Dans son livre « J’ai failli y laisser mon âme », le Dr Daniel DUFOUR raconte toutes les horreurs dont il a été témoin dans son métier de chirurgien de guerre, puis dans ses missions humanitaires. Enfin, il raconte comment il a pris conscience qu’il portait un TSPT, trouble post-traumatique, accompagné de tout un tas de symptômes décrits p 206-207. Il s’est employé à s’en guérir, en particulier en visant à débloquer ses émotions enfouies (et donc non vécues). Il écrit p 215 :

« Lorsqu’une personne réprime une émotion, elle bloque en elle le circulation de l’énergie (puisqu’une émotion est de l’énergie pure). Ce blocage crée des tensions qui, à leur tour, provoquent une baisse de l’efficacité des défenses immunitaires, ce qui entraîne un mal-être physique ou psychique. Je constatais que lorsqu’une personne parvenait à débloquer et, par conséquent, à exprimer son émotion, tout s’inversait. Et cette personne, bien souvent, guérissait. Mais je ne comprenais pas pourquoi l’expression de la colère et de la tristesse me permettait non seulement d’aller mieux, mais aussi de « digérer » le traumatisme. »

J’ajoute que l’enfant victime de violences n’a pas d’autre possibilité pour survivre que de bloquer ses émotions, de les refouler, voire de les cliver (le cran au-dessus), c’est à dire d’établir avec elles comme une coupure, un mur, une séparation étanche (qui ne l’est jamais). Le problème c’est que, devenus adultes, nous ne nous comprenons plus nous-mêmes car, d’une manière ou d’une autre, le refoulé se manifeste par toutes sortes de bizarreries, symptômes, maladies. Alors mieux vaut prendre le taureau par les cornes et, avec l’aide d’une personne avisée, aller à sa rencontre. Et les émotions, enfin vécues, vont perdre leur pouvoir de nuisance. Au lieu de survivre, nous entrons dans la vie.

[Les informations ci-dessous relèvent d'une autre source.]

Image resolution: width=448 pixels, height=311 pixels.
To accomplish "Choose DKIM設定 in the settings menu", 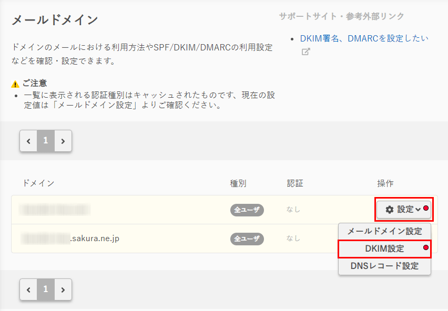I will (384, 248).
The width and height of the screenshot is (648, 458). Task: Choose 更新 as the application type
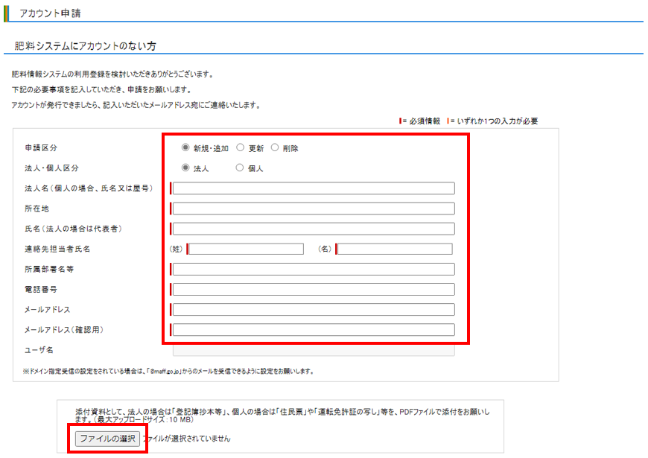point(241,147)
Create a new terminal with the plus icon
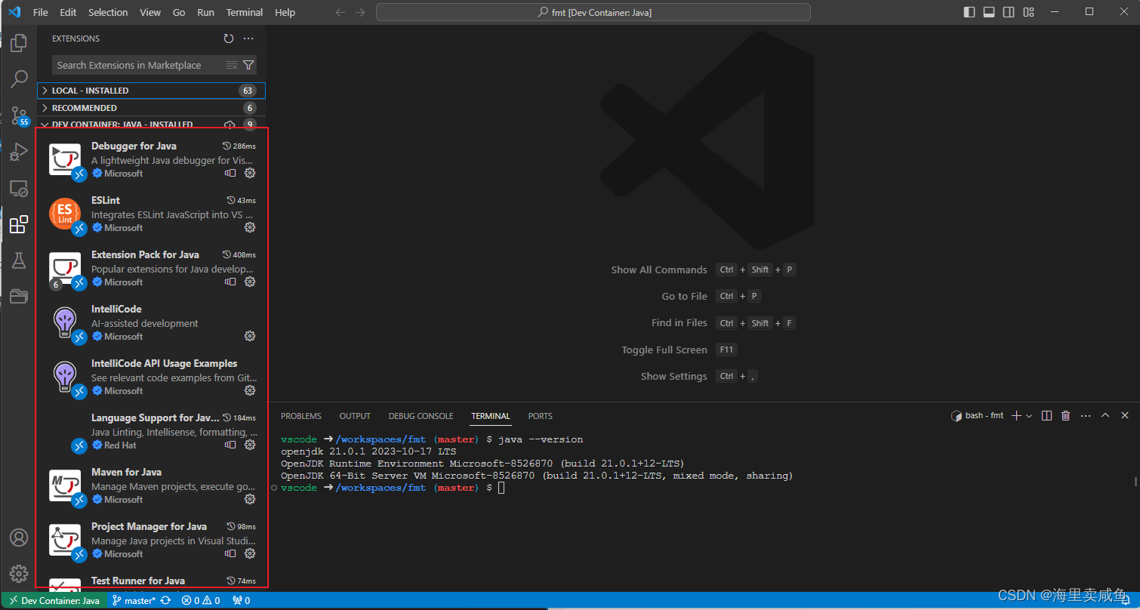 coord(1015,415)
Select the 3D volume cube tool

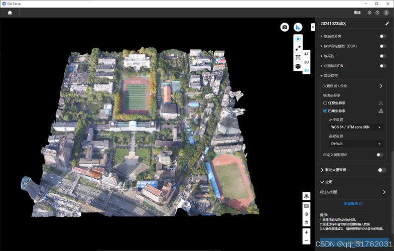pos(298,66)
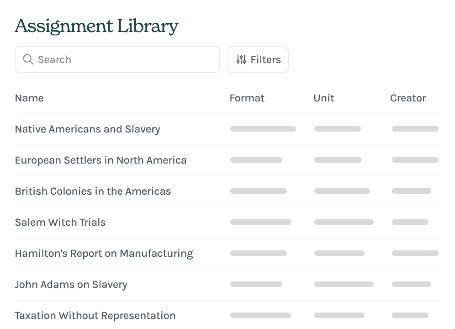Viewport: 455px width, 329px height.
Task: Open European Settlers in North America
Action: [x=101, y=160]
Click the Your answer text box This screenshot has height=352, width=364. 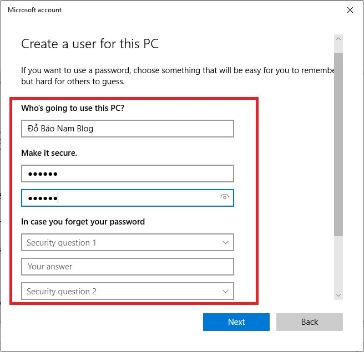[128, 267]
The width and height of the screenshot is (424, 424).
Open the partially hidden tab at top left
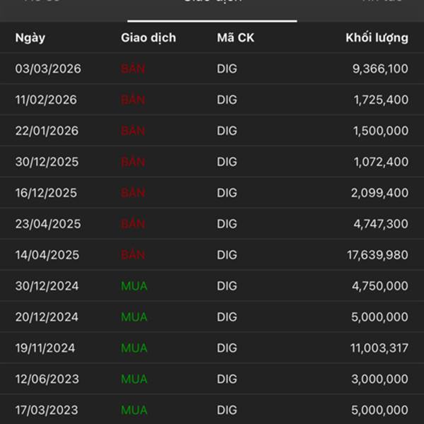(x=42, y=3)
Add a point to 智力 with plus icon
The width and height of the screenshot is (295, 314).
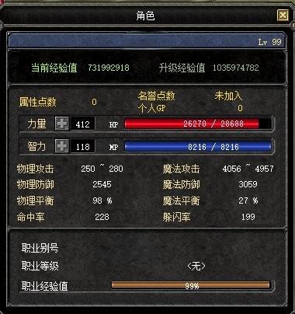pyautogui.click(x=62, y=146)
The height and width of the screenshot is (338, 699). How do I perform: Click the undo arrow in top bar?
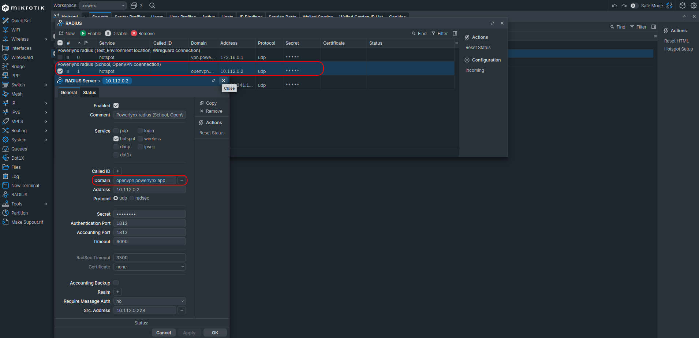(614, 5)
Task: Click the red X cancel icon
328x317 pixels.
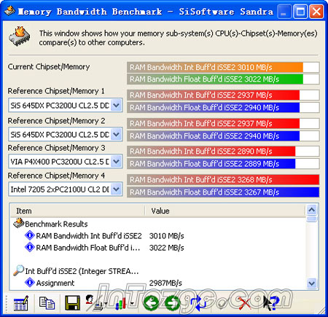Action: [x=245, y=303]
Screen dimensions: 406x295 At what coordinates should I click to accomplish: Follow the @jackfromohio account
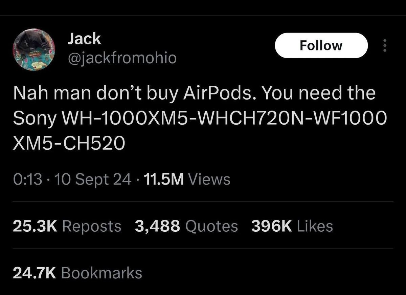(x=321, y=45)
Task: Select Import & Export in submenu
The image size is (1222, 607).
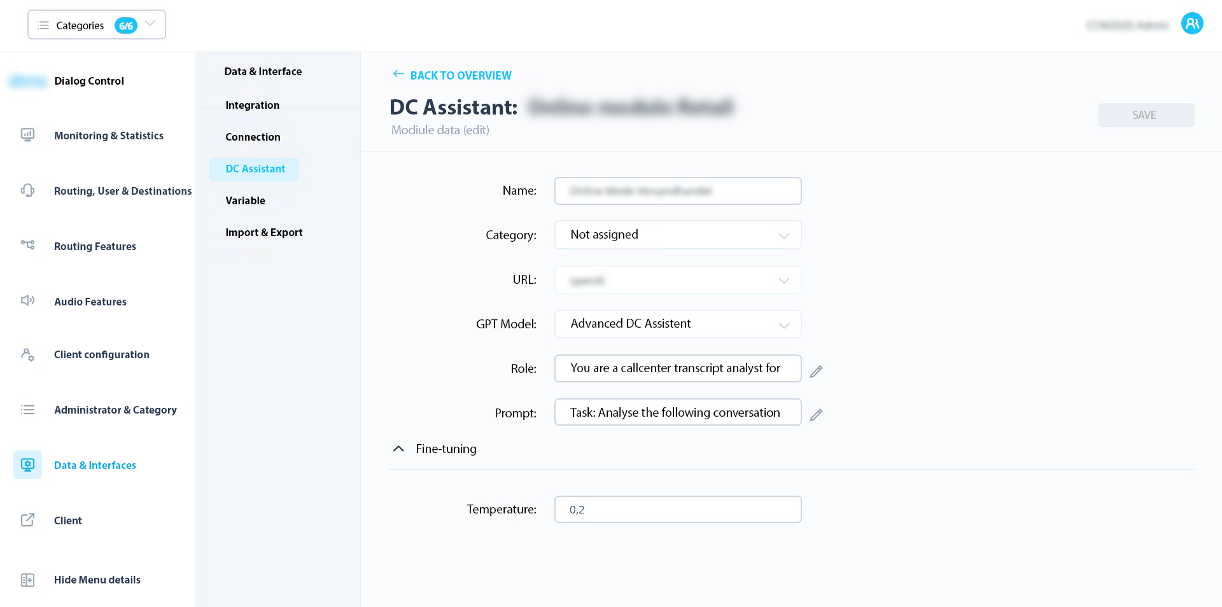Action: (x=263, y=232)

Je cite avec grand plaisir les tous derniers mots de la conclusion :

« Une personne victime de traumatisme peut vivre à nouveau, et parfaitement bien, mais il lui faut pour cela s’autoriser à ressentir et à vivre les émotions bloquées en elle lors du traumatisme. Il lui faut s’accorder de l’intérêt et du respect, et prendre le temps de s’écouter. En d’autres mots, il lui faut se donner de l’amour… »

Et il arrive que « se donner de l’amour », c’est accepter de se faire aider. Pour un temps. Pour quelques étapes.